(Task prompt) Working from the listing below, pick each line containing the word "computer" and copy it.

[[ Records for the task, beginning ]]

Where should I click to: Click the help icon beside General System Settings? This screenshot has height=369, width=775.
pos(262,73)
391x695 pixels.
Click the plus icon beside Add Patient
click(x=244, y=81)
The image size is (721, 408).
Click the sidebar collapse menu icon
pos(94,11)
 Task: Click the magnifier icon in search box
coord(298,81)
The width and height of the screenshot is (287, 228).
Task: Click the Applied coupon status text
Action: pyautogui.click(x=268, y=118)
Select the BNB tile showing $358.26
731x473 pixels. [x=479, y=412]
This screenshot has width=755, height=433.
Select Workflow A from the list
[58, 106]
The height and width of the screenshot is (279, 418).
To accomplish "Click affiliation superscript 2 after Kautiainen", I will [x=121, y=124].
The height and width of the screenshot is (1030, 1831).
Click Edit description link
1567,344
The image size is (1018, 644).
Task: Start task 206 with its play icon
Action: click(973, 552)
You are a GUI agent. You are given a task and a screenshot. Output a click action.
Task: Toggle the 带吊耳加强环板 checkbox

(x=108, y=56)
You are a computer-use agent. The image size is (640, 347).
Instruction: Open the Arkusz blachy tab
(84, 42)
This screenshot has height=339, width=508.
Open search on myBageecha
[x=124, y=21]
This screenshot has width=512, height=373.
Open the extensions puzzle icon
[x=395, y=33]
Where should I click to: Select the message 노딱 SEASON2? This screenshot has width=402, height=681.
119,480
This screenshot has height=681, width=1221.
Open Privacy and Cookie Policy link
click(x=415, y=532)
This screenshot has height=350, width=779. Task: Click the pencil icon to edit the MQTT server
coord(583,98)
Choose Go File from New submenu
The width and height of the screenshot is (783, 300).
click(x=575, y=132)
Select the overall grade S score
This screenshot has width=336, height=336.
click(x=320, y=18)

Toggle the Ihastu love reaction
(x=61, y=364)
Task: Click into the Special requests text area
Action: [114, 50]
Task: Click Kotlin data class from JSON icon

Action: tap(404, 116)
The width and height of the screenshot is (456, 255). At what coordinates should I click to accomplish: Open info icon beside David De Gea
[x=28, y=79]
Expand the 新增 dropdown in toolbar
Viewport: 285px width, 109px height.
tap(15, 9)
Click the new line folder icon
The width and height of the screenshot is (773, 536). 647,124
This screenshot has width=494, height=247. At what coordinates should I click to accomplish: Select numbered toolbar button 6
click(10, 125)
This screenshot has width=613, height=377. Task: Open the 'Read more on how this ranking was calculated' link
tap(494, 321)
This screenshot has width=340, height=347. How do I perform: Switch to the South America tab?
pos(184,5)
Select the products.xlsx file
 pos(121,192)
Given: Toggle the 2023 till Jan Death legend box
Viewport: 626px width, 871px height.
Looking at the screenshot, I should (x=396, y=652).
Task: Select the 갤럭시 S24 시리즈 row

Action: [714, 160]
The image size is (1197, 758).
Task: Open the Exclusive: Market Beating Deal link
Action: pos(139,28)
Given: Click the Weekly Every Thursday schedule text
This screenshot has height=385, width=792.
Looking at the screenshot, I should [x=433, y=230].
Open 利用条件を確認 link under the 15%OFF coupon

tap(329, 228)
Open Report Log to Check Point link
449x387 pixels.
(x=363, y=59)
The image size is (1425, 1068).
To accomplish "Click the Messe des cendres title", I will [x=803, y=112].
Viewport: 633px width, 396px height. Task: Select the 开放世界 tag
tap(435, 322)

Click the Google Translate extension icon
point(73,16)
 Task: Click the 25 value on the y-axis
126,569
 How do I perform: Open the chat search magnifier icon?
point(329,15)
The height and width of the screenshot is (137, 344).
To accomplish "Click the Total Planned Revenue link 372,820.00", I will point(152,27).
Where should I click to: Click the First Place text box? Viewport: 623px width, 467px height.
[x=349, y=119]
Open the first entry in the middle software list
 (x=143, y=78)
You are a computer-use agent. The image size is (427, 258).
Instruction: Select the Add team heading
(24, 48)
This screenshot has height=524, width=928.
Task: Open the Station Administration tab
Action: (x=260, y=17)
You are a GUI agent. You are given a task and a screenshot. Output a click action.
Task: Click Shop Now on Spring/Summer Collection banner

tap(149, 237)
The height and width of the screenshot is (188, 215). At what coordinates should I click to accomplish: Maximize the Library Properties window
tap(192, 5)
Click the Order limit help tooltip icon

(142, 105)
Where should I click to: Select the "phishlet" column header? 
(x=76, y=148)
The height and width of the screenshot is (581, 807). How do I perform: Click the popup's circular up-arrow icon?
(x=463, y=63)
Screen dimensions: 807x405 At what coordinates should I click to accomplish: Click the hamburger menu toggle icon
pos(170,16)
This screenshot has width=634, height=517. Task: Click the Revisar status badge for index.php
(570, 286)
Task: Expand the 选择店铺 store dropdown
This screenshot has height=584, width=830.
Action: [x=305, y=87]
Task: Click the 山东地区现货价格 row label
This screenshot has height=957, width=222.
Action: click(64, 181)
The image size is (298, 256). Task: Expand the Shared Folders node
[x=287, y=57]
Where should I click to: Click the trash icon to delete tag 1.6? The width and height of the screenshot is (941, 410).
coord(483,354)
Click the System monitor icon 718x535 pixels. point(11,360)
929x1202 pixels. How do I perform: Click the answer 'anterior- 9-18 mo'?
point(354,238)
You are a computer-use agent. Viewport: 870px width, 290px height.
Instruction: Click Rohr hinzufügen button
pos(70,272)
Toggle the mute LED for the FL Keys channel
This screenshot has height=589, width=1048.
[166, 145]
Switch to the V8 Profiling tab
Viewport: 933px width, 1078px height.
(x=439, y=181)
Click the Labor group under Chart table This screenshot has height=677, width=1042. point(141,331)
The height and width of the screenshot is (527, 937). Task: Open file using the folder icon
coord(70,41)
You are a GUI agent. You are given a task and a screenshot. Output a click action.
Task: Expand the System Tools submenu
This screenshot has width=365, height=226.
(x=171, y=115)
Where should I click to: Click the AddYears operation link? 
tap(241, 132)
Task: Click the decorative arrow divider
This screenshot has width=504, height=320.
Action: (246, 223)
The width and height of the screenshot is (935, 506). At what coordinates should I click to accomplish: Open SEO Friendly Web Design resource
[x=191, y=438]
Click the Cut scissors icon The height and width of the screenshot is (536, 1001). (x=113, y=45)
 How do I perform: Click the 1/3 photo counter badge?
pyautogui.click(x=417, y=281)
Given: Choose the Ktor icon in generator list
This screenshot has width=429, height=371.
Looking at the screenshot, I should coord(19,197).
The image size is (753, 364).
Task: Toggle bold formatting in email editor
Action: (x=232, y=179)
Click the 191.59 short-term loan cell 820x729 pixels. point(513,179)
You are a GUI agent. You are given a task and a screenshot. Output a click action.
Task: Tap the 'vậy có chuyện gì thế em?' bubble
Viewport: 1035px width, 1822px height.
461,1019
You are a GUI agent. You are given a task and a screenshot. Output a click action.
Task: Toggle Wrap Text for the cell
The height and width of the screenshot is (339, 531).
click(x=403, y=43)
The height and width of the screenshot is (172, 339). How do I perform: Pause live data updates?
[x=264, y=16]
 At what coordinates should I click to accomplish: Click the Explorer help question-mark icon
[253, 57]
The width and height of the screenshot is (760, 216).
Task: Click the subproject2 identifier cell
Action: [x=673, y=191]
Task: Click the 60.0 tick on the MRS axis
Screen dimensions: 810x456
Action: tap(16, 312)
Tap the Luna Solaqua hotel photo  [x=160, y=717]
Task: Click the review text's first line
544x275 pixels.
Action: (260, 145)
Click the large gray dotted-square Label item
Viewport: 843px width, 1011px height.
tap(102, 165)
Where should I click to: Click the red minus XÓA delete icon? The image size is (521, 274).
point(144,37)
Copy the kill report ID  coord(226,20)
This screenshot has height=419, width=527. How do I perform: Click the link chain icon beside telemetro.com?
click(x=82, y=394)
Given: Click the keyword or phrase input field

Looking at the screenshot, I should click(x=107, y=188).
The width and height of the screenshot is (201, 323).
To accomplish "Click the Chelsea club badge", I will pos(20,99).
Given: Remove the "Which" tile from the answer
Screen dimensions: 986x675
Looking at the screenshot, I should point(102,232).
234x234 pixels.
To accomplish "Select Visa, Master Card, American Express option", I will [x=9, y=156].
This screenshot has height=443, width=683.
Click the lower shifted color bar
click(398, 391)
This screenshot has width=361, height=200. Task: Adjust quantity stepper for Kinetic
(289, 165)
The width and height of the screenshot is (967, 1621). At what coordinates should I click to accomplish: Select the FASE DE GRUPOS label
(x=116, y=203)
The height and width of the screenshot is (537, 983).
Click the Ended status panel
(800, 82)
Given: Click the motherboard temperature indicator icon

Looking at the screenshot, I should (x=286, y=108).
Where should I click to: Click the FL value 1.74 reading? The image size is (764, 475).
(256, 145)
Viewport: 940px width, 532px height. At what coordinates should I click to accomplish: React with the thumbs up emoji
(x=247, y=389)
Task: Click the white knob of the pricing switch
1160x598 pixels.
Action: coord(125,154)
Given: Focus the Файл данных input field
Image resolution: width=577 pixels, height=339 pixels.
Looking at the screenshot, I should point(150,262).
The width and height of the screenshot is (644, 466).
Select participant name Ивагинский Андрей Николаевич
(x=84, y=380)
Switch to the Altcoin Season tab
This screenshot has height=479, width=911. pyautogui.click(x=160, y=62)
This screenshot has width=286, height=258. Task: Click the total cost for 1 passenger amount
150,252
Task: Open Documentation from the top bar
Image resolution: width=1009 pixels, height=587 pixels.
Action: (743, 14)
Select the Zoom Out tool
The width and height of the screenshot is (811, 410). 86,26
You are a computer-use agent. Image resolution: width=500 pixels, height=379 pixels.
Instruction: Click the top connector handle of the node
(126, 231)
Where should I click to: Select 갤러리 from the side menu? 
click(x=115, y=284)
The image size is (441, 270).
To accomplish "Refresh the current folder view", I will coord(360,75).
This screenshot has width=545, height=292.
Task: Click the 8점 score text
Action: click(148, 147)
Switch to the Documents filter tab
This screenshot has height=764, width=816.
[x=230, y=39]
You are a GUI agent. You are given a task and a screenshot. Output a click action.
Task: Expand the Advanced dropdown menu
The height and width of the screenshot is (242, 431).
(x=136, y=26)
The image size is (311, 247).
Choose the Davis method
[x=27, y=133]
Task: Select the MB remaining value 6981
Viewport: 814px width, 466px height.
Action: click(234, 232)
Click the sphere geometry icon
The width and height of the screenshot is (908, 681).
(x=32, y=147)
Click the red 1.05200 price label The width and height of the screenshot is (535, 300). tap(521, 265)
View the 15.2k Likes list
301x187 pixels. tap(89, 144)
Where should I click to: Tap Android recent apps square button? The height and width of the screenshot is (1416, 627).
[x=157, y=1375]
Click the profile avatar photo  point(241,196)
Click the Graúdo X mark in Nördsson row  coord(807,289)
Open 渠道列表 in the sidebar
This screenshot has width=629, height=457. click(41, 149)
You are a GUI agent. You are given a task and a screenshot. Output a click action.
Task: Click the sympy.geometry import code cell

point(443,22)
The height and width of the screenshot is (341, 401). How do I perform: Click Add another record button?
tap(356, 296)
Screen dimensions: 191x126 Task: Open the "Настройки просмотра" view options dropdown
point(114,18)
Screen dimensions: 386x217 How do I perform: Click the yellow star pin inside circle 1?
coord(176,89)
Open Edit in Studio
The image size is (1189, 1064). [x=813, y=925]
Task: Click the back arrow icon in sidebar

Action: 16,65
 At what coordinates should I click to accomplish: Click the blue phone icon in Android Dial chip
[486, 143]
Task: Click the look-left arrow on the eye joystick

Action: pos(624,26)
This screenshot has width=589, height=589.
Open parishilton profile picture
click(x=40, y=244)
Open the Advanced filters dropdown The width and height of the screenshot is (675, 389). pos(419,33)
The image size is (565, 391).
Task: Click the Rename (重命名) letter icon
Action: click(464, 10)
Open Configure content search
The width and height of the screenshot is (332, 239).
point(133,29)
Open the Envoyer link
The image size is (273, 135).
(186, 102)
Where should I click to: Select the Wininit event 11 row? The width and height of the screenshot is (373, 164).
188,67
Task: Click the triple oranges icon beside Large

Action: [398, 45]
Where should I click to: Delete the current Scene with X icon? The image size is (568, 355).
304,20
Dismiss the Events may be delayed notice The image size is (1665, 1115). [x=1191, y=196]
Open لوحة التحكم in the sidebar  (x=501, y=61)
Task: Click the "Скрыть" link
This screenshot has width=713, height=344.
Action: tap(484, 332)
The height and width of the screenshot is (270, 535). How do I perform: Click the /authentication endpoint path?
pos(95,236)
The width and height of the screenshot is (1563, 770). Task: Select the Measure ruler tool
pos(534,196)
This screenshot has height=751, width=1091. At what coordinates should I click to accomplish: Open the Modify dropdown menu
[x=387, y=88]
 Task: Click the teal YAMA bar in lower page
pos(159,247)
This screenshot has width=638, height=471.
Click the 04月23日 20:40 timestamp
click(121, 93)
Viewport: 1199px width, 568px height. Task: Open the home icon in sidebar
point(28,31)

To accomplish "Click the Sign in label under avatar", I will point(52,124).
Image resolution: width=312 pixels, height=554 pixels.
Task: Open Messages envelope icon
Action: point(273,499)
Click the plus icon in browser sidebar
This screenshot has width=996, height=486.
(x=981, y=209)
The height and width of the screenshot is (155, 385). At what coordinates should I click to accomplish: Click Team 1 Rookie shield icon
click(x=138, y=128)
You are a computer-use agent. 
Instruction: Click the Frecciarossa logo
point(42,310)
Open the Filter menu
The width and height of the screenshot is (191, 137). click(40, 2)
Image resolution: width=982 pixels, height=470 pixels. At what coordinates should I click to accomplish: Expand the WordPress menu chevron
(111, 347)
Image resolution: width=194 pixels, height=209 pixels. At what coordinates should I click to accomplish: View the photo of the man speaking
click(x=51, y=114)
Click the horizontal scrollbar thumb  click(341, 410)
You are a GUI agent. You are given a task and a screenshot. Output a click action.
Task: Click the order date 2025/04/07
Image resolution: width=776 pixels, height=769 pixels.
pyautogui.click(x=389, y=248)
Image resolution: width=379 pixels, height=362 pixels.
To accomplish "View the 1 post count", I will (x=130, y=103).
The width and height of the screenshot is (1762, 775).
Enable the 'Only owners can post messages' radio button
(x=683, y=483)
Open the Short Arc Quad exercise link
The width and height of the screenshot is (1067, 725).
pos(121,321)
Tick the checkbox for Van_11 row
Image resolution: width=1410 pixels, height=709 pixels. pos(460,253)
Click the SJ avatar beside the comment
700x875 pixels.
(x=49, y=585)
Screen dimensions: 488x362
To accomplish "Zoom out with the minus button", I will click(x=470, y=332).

[[ Records for the task, end ]]

(Final answer)
You are a computer-use agent. The image size is (640, 347).
You are a computer-use agent. The image size is (427, 258).
You are a computer-use agent. Viewport: 870px width, 290px height.
You are a computer-use agent. Image resolution: width=500 pixels, height=379 pixels.
You are a computer-use agent. 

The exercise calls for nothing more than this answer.